# START OF Records for the task

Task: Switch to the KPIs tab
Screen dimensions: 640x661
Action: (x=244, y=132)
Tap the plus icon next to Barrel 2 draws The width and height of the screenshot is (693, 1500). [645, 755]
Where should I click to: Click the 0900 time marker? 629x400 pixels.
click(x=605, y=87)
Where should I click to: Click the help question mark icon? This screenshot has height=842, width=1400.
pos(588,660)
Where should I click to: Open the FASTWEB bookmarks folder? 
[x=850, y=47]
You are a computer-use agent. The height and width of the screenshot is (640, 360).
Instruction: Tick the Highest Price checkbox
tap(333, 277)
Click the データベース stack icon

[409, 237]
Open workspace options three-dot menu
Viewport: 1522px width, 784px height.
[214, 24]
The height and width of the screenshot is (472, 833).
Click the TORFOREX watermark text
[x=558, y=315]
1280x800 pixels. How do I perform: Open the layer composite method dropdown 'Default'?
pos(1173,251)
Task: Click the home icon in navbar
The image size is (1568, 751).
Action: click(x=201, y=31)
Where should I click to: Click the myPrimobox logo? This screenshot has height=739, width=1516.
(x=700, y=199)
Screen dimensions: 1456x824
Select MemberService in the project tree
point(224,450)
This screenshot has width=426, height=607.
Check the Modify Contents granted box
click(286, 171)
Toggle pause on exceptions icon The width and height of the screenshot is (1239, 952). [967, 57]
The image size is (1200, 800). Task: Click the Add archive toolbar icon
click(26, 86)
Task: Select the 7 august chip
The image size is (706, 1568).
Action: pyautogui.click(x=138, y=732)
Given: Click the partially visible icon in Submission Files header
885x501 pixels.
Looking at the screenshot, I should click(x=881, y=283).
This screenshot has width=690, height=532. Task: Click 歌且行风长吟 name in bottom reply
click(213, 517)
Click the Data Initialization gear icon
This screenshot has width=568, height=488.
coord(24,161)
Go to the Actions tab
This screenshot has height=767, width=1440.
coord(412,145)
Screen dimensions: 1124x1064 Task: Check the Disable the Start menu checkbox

# END OF Records for the task

**Exercise:**
Write out all the rows above as a JSON list of strings, with one string for each line and no blank lines.

**Output for this exercise:**
[
  "Task: Switch to the KPIs tab",
  "Screen dimensions: 640x661",
  "Action: (x=244, y=132)",
  "Tap the plus icon next to Barrel 2 draws The width and height of the screenshot is (693, 1500). [645, 755]",
  "Where should I click to: Click the 0900 time marker? 629x400 pixels.",
  "click(x=605, y=87)",
  "Where should I click to: Click the help question mark icon? This screenshot has height=842, width=1400.",
  "pos(588,660)",
  "Where should I click to: Open the FASTWEB bookmarks folder? ",
  "[x=850, y=47]",
  "You are a computer-use agent. The height and width of the screenshot is (640, 360).",
  "Instruction: Tick the Highest Price checkbox",
  "tap(333, 277)",
  "Click the データベース stack icon",
  "[409, 237]",
  "Open workspace options three-dot menu",
  "Viewport: 1522px width, 784px height.",
  "[214, 24]",
  "The height and width of the screenshot is (472, 833).",
  "Click the TORFOREX watermark text",
  "[x=558, y=315]",
  "1280x800 pixels. How do I perform: Open the layer composite method dropdown 'Default'?",
  "pos(1173,251)",
  "Task: Click the home icon in navbar",
  "The image size is (1568, 751).",
  "Action: click(x=201, y=31)",
  "Where should I click to: Click the myPrimobox logo? This screenshot has height=739, width=1516.",
  "(x=700, y=199)",
  "Screen dimensions: 1456x824",
  "Select MemberService in the project tree",
  "point(224,450)",
  "This screenshot has width=426, height=607.",
  "Check the Modify Contents granted box",
  "click(286, 171)",
  "Toggle pause on exceptions icon The width and height of the screenshot is (1239, 952). [967, 57]",
  "The image size is (1200, 800). Task: Click the Add archive toolbar icon",
  "click(26, 86)",
  "Task: Select the 7 august chip",
  "The image size is (706, 1568).",
  "Action: pyautogui.click(x=138, y=732)",
  "Given: Click the partially visible icon in Submission Files header",
  "885x501 pixels.",
  "Looking at the screenshot, I should click(x=881, y=283).",
  "This screenshot has width=690, height=532. Task: Click 歌且行风长吟 name in bottom reply",
  "click(213, 517)",
  "Click the Data Initialization gear icon",
  "This screenshot has width=568, height=488.",
  "coord(24,161)",
  "Go to the Actions tab",
  "This screenshot has height=767, width=1440.",
  "coord(412,145)",
  "Screen dimensions: 1124x1064 Task: Check the Disable the Start menu checkbox"
]